== Data listing ==
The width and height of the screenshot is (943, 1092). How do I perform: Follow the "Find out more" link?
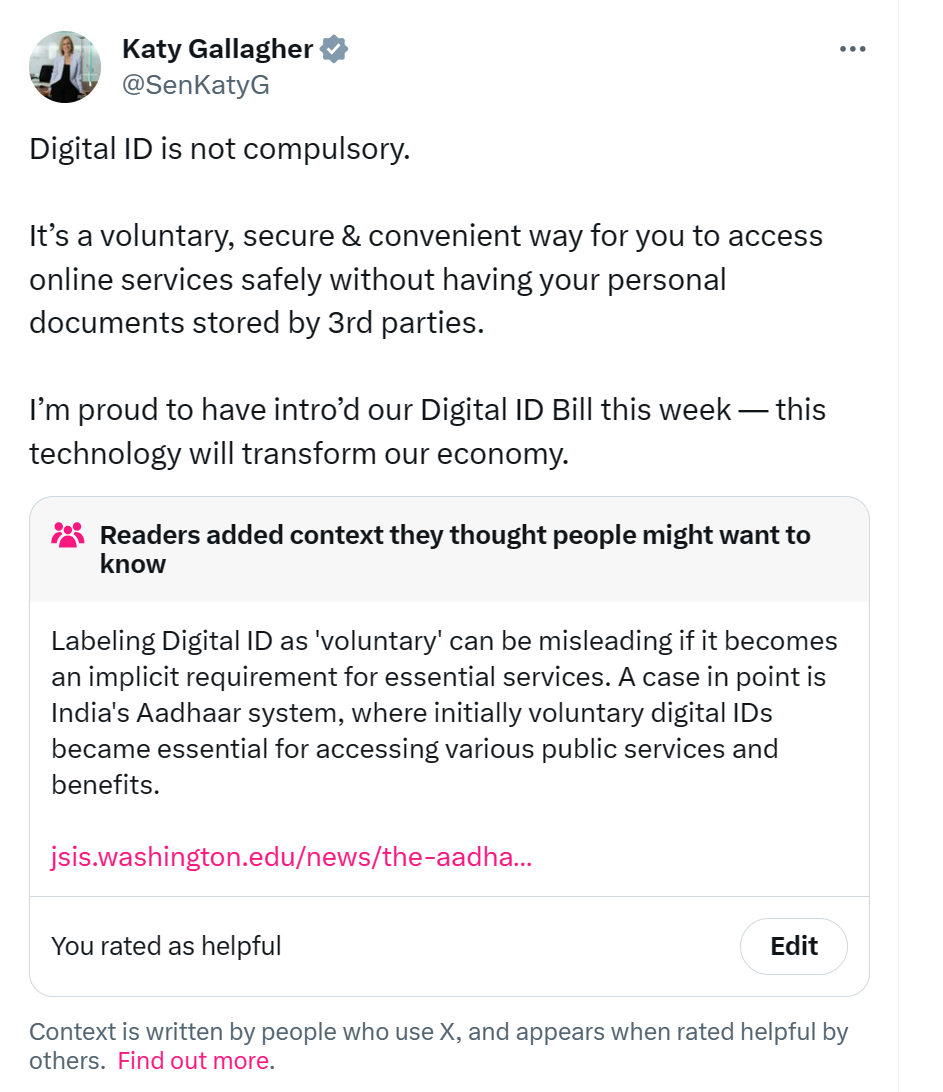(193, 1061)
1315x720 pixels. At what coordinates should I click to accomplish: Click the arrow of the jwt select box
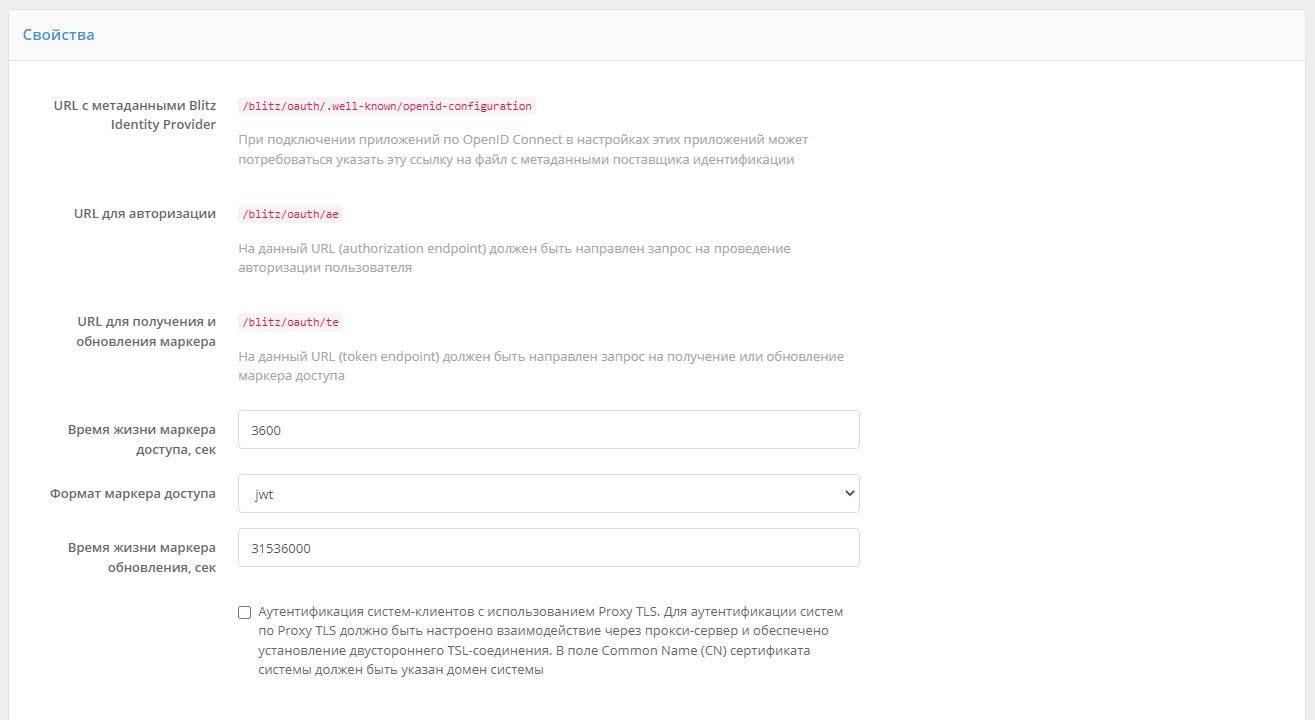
===
== Data listing ==
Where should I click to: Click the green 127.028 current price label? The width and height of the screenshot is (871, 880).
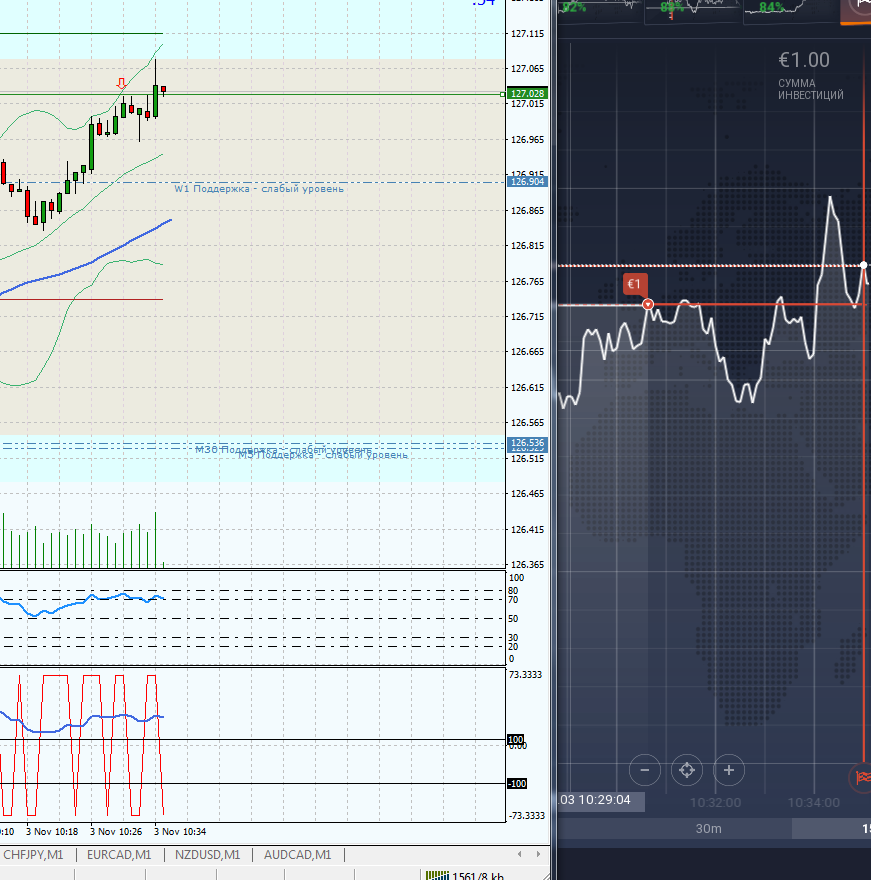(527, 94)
===
== Data listing ==
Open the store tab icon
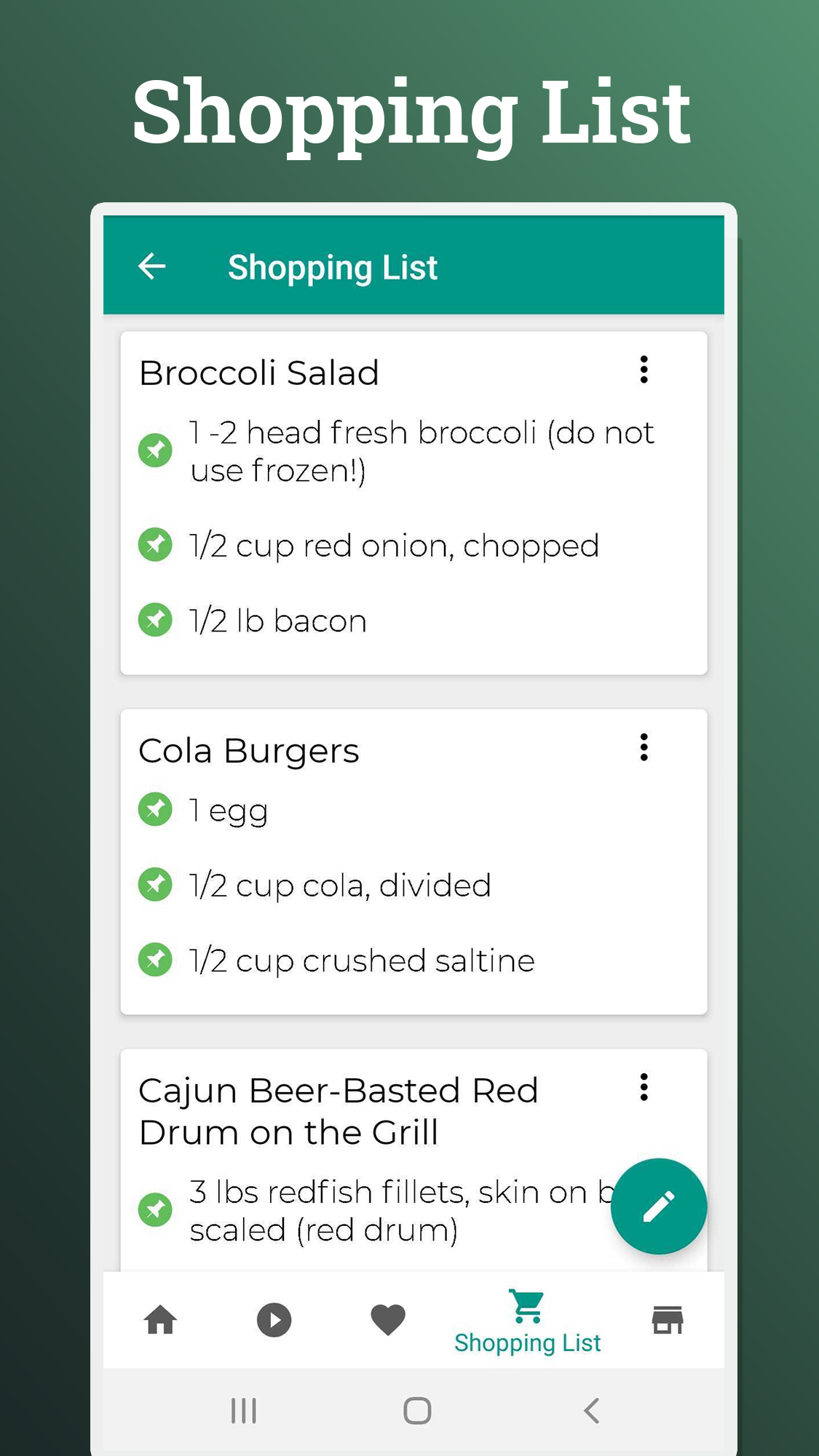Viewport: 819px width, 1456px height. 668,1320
===
Task objective →
Return exactly the lines that appear in the data above between the line containing "The width and height of the screenshot is (943, 1092)." and the line containing "1315x720 pixels. At", both of which are included, and leave the pictures out.

Solution below →
The width and height of the screenshot is (943, 1092). How do I perform: Follow the "Find out more" link?
(193, 1061)
1315x720 pixels. At what coordinates should I click to accomplish: Click the arrow of the jwt select box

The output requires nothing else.